Dataset content -
^^^^

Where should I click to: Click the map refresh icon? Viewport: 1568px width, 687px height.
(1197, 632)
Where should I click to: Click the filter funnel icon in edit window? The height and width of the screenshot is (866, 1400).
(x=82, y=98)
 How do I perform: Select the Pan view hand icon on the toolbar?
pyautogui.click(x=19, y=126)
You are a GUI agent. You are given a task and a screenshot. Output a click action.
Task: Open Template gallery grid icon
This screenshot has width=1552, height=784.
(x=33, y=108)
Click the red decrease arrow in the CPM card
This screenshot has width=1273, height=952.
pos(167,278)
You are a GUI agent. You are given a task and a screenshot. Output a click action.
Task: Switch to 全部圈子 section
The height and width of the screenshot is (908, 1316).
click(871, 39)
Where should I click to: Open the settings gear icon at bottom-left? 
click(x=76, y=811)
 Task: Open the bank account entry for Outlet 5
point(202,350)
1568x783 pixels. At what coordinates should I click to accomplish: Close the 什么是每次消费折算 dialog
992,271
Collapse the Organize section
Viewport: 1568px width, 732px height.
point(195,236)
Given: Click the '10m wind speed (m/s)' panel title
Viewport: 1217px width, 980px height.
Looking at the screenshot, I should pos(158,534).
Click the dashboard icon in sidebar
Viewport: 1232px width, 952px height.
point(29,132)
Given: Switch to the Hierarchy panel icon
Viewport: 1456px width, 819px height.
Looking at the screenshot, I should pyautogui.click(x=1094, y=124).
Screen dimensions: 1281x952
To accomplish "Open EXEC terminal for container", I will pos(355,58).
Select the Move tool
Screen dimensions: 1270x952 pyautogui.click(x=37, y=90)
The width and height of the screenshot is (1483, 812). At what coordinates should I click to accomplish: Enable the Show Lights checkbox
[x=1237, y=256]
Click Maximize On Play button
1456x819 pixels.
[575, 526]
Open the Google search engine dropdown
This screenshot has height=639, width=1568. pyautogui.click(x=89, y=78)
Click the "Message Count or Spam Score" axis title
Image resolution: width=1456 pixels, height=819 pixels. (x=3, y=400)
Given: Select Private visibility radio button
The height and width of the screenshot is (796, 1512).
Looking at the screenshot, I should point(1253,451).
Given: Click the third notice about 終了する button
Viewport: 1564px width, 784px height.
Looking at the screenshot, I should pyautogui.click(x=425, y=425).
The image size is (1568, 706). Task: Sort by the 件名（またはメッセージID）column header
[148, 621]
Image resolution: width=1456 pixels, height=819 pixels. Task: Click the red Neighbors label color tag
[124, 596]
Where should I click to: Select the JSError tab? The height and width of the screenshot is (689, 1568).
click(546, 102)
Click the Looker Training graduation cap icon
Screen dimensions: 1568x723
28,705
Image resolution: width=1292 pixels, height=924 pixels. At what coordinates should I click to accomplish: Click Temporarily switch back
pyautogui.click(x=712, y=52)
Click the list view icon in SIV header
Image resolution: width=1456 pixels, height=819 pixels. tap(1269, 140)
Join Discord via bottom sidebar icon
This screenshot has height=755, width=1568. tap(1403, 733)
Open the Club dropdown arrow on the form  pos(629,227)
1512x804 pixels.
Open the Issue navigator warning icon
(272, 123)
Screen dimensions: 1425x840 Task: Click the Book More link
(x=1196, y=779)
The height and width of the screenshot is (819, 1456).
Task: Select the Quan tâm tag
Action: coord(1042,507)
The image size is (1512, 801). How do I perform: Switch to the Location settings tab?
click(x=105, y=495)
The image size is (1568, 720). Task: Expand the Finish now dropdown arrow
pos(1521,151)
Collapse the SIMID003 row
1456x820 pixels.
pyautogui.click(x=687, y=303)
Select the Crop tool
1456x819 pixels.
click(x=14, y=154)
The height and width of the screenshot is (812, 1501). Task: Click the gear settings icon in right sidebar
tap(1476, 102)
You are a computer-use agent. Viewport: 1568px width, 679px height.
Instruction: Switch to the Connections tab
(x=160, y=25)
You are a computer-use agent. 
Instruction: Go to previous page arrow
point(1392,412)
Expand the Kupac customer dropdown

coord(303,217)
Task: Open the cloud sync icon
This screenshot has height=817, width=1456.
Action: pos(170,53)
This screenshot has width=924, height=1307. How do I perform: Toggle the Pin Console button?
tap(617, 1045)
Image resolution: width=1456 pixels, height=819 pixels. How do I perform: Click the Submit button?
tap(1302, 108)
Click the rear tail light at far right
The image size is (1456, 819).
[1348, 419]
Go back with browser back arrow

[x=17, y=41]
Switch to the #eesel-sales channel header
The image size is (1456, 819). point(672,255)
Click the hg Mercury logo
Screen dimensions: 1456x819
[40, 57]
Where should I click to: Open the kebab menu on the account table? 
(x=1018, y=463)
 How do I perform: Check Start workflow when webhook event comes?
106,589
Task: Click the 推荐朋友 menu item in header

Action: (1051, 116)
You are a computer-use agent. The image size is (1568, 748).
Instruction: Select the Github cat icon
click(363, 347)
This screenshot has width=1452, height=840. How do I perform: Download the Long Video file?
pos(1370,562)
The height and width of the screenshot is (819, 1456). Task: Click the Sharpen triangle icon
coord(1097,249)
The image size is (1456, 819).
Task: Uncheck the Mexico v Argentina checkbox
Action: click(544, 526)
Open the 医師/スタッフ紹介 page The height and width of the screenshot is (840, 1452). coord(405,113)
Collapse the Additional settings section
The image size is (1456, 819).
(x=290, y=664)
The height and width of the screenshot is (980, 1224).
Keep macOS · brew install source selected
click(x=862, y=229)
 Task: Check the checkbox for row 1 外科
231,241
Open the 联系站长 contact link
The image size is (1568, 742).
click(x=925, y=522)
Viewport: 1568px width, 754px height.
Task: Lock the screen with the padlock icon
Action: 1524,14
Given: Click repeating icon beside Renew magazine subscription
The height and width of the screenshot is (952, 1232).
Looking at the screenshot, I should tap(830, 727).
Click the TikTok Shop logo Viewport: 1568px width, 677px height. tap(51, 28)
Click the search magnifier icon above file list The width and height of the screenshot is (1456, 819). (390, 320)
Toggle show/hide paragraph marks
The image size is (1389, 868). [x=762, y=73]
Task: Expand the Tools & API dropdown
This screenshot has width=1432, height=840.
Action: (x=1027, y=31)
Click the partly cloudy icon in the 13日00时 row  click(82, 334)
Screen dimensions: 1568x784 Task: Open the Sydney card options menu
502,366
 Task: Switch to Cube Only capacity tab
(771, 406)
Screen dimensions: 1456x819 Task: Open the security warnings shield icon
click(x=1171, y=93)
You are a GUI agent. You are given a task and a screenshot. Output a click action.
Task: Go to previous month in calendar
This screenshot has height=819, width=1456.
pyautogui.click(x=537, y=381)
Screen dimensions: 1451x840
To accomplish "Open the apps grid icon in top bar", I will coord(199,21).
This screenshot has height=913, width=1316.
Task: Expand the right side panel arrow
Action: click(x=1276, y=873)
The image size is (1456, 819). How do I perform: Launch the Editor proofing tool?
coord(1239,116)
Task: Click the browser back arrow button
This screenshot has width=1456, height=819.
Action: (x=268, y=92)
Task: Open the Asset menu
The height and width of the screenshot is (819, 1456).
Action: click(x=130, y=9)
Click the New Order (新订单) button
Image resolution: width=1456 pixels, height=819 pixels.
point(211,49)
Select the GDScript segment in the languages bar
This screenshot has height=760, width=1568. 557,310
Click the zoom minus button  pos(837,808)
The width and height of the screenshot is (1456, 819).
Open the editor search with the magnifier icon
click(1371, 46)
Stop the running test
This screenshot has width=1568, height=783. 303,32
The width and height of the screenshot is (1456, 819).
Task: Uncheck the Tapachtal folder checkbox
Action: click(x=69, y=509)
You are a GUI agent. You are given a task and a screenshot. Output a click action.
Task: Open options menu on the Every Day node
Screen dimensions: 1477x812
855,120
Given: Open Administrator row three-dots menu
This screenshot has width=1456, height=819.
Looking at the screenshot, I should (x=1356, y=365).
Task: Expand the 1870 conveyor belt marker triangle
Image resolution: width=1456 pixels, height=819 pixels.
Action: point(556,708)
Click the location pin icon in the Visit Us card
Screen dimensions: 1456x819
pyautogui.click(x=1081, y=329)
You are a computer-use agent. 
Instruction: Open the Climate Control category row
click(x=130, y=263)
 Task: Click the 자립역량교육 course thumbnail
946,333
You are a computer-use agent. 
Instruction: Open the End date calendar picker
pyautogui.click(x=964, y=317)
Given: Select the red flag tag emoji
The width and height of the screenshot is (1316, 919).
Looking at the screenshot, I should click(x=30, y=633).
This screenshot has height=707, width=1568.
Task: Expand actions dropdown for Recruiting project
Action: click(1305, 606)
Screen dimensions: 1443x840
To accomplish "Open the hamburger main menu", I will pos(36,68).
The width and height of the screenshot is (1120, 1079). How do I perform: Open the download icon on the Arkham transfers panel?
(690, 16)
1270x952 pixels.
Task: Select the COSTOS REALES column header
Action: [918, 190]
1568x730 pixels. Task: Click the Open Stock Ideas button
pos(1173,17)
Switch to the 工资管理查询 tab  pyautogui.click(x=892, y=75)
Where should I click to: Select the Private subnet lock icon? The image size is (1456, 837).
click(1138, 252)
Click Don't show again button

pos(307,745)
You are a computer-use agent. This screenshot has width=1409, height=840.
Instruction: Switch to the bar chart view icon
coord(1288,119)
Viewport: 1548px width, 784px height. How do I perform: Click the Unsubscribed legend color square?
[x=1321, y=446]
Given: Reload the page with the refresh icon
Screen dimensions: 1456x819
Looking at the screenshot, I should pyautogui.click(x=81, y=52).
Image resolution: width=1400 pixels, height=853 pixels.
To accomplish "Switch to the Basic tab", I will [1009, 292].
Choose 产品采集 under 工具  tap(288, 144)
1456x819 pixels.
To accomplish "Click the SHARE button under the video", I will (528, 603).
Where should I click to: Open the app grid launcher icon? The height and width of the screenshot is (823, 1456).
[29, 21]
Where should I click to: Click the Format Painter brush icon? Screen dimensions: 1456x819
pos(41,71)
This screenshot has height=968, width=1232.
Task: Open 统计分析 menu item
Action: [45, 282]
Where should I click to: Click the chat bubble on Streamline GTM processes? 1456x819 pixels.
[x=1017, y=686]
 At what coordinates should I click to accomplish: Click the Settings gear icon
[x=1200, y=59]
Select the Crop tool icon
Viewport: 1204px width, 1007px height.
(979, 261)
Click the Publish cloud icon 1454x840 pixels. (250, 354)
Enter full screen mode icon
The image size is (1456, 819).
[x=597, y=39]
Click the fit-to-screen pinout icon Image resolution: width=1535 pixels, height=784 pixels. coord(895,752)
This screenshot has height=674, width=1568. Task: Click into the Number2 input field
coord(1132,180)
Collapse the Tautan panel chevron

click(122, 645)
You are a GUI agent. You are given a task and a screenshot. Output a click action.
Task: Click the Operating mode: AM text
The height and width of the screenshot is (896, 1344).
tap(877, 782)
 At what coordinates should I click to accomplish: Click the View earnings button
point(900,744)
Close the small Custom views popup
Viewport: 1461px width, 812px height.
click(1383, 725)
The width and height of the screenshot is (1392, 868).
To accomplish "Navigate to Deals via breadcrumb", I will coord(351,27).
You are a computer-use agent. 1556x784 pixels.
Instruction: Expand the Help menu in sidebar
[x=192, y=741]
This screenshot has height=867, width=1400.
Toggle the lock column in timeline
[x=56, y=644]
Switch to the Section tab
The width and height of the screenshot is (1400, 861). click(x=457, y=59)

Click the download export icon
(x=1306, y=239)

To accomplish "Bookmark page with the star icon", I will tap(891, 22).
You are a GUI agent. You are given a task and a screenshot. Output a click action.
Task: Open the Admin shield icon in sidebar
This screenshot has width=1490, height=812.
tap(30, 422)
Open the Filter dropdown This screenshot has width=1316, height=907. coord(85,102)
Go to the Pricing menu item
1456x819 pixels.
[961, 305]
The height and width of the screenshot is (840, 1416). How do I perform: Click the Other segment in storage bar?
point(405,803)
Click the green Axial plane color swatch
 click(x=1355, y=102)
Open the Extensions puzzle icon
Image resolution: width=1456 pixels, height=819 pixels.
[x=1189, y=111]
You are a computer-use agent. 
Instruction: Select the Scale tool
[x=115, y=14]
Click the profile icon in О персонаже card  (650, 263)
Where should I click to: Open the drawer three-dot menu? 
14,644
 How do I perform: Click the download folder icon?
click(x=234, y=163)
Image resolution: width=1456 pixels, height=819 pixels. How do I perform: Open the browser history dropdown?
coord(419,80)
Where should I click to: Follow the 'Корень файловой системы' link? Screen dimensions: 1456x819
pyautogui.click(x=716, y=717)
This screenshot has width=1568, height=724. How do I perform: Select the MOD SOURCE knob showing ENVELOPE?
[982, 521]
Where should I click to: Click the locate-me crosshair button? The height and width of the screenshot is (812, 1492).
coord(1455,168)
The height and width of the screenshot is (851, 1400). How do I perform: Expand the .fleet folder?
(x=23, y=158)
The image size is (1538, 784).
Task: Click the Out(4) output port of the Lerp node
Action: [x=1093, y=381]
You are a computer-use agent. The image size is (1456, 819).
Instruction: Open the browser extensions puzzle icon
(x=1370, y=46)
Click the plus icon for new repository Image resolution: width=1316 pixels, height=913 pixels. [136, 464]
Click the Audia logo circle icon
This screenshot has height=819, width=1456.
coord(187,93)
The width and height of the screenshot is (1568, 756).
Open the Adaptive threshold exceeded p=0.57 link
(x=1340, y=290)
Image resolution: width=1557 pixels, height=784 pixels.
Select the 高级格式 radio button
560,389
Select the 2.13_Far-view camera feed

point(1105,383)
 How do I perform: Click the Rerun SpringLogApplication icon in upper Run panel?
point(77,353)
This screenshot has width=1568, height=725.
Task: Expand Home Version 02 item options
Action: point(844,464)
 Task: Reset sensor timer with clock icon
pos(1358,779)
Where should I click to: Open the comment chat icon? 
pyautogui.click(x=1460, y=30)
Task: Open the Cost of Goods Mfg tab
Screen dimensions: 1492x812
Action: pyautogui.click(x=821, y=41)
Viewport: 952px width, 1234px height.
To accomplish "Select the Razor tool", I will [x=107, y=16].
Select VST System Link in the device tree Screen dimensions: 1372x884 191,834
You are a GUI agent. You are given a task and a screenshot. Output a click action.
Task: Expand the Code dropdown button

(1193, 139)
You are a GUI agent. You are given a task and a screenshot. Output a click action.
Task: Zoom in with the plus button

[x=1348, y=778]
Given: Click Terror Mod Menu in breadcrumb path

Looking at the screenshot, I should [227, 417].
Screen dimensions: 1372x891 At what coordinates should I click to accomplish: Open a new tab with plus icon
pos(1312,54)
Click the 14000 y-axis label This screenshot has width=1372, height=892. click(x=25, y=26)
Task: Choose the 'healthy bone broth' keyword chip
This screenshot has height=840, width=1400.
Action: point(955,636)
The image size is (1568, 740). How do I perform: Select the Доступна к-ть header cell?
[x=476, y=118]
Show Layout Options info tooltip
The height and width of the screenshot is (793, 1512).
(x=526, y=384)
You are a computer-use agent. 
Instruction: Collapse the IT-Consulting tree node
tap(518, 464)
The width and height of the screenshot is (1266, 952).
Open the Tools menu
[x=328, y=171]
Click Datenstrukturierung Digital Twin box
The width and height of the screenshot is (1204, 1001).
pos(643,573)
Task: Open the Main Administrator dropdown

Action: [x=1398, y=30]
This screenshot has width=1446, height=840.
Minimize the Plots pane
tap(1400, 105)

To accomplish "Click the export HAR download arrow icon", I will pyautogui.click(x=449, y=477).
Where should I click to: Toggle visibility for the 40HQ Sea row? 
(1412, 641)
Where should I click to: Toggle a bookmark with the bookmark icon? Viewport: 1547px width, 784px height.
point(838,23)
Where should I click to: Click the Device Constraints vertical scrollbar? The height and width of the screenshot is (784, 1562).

^^^^

Read through the entries, then copy every line where the string "Choose" is found.

Your solution -
Choose 产品采集 under 工具  tap(288, 144)
Task: Choose the 'healthy bone broth' keyword chip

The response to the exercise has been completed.